‘Maybe we need a bit more of the PBO, not less’

Yesterday’s QP exchange on the Parliamentary Budget Officer.

Yesterday’s QP exchange on the Parliamentary Budget Officer.

John McKay: Mr. Speaker, in November 2008 the PBO predicted a deficit, the minister a surplus. The PBO was right, the minister wrong. In December 2009, the PBO predicted a lapse in infrastructure spending. The PBO was right; the minister was wrong. In 2010, the PBO pegged cost overruns on the F-35 at more than $10 billion more than the minister. Again, the PBO was right and the minister was wrong. There seems to be a pattern here. The PBO is more frequently right than wrong, and the government appears to be more frequently wrong than right. If this is overstepping the mandate, maybe we need a bit more of the PBO, not less.
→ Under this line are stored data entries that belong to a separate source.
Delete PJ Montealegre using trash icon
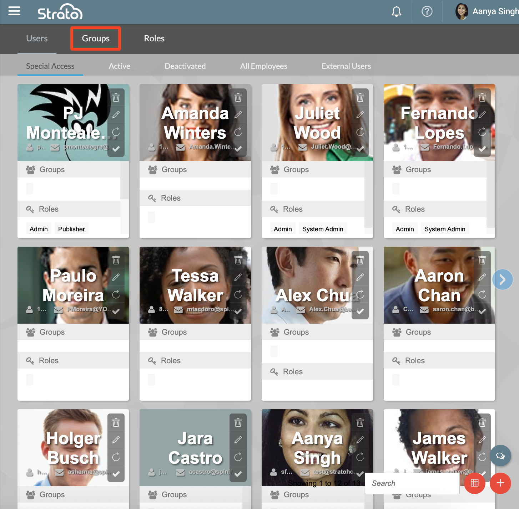 (116, 97)
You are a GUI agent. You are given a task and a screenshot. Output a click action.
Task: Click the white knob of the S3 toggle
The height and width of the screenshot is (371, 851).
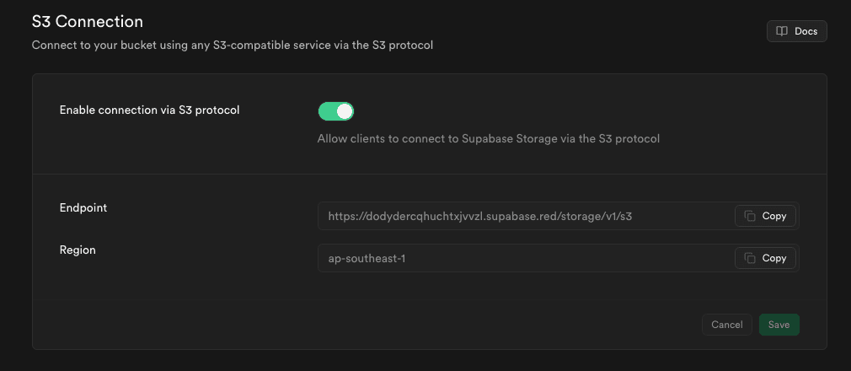tap(345, 111)
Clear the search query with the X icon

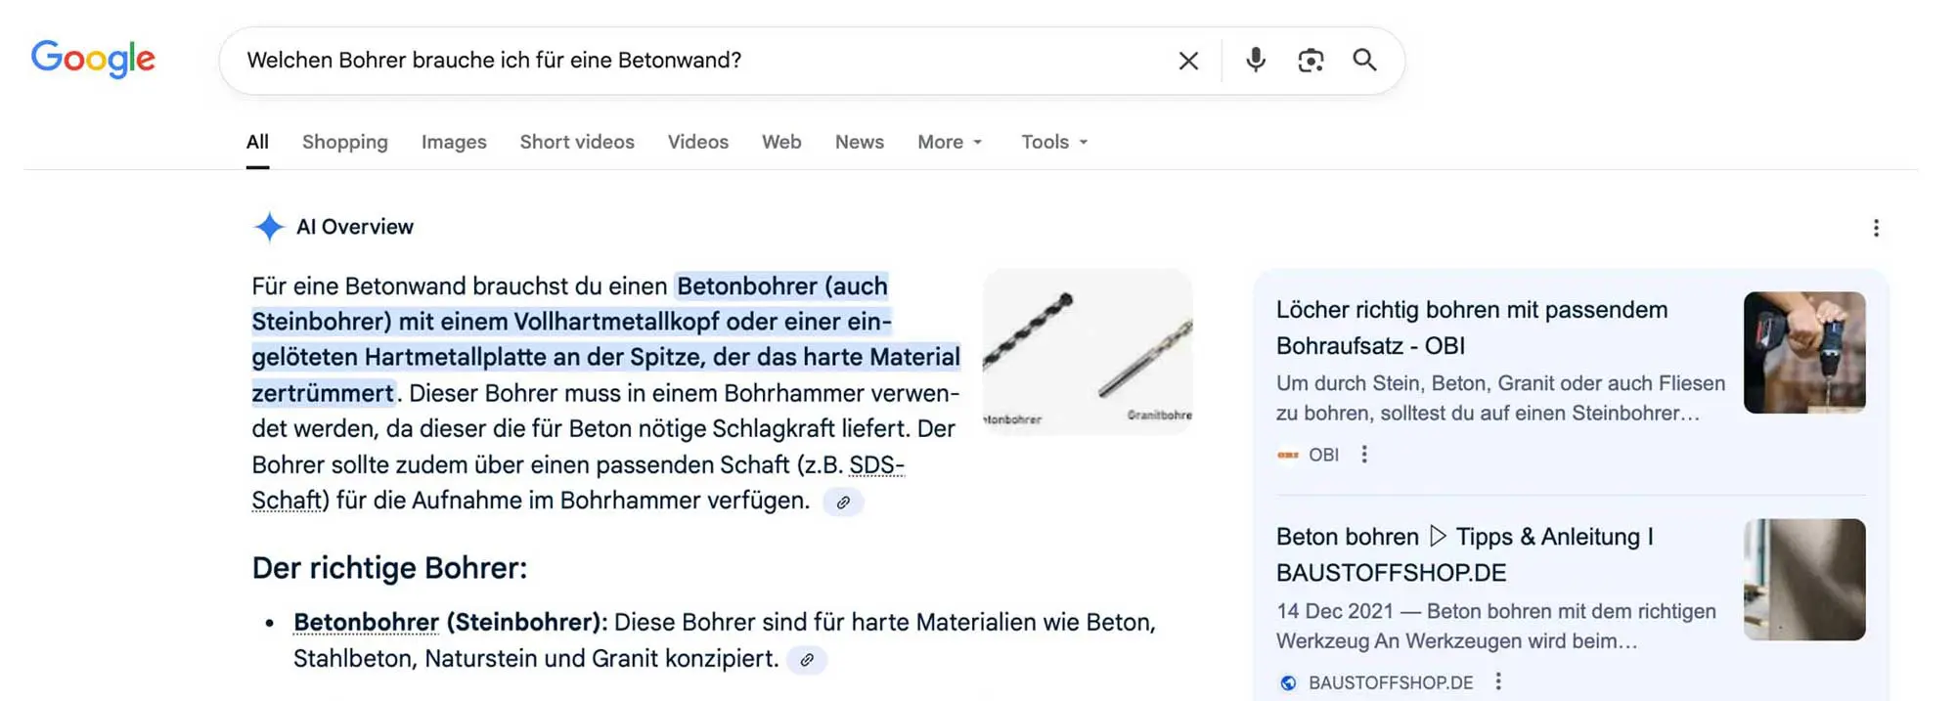click(x=1187, y=60)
Tony Clement: Mr. Speaker, in 2009 this was said: “I’m quite concerned the Parliamentary Budget Officer sees himself as an independent practitioner who can report whenever he wants”. Who said that? It was the Liberal member for St. Paul’s. What the public can see through right away is that when the opposition members want to use the Parliamentary Budget Officer as an attack talking point, then they side with the Parliamentary Budget Officer; when they disagree because it does not fulfill their arguments, then they attack the Parliamentary Officer.

The quote Mr. Clement cites from Carolyn Bennett seems to date, again, from the dispute involving the Library of Parliament and the PBO’s reporting practices.

Meanwhile, last night on Twitter, Mr. Clement had praise for the committee report that includes a recommendation that further study be conducted into making the PBO a full officer of Parliament (including NDP and Liberal recommendations that he be given that status).

Kevin Pages says he’ll wait until the fall to see if the government responds to request for budget details before pursuing court action.